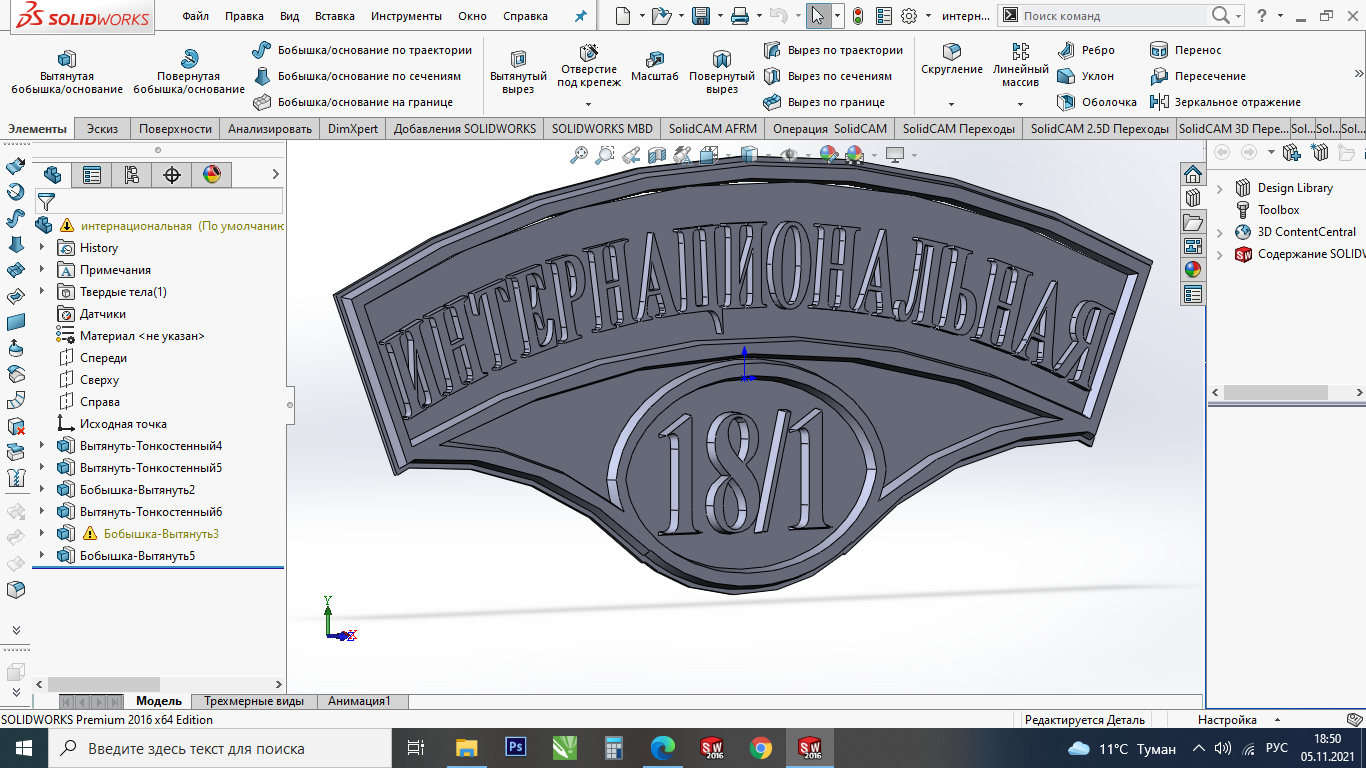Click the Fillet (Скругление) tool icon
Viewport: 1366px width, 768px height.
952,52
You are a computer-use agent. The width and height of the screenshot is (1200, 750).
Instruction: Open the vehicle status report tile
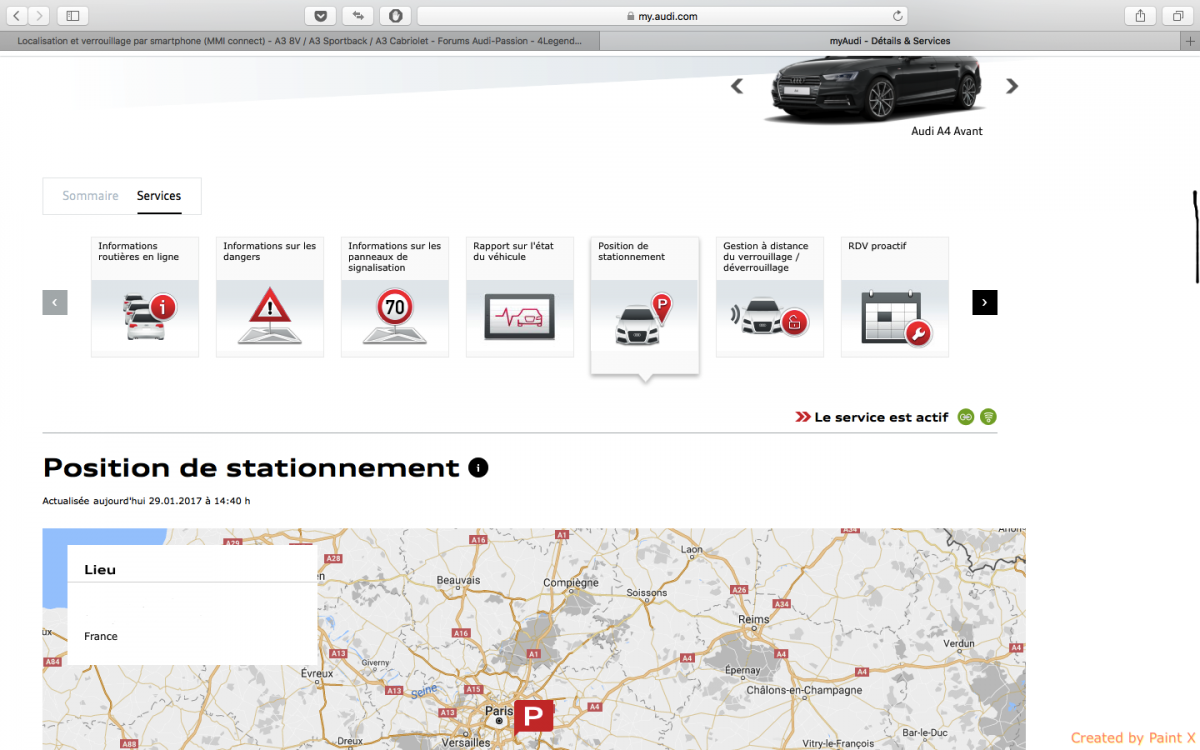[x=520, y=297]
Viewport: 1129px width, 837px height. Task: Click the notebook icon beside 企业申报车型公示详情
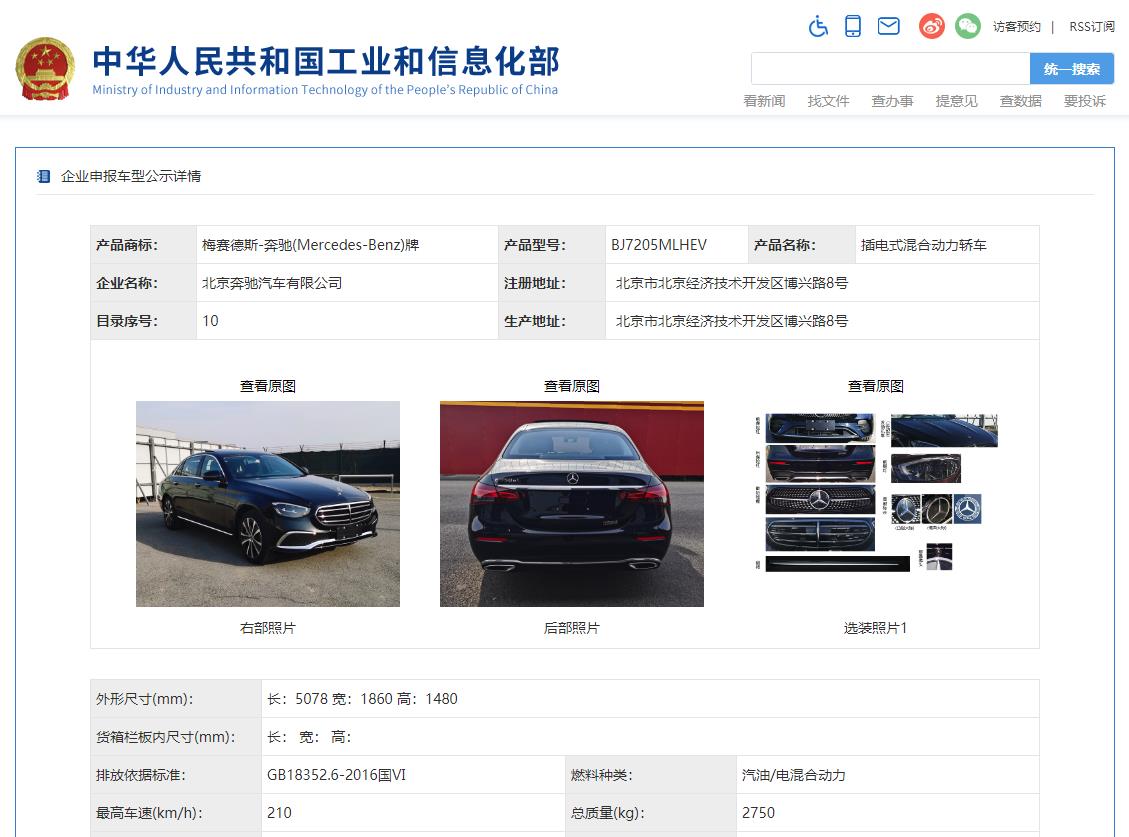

============

# YOUR TASK
Transcribe exactly, and only, the lines from the line with "You are a computer-use" through the last line of the records, inclusive; the pictures do not belong in the copy.

# WRITTEN ANSWER
You are a computer-use agent. The width and height of the screenshot is (1200, 750).
Instruction: Open the vehicle status report tile
[x=520, y=297]
Viewport: 1129px width, 837px height. Task: Click the notebook icon beside 企业申报车型公示详情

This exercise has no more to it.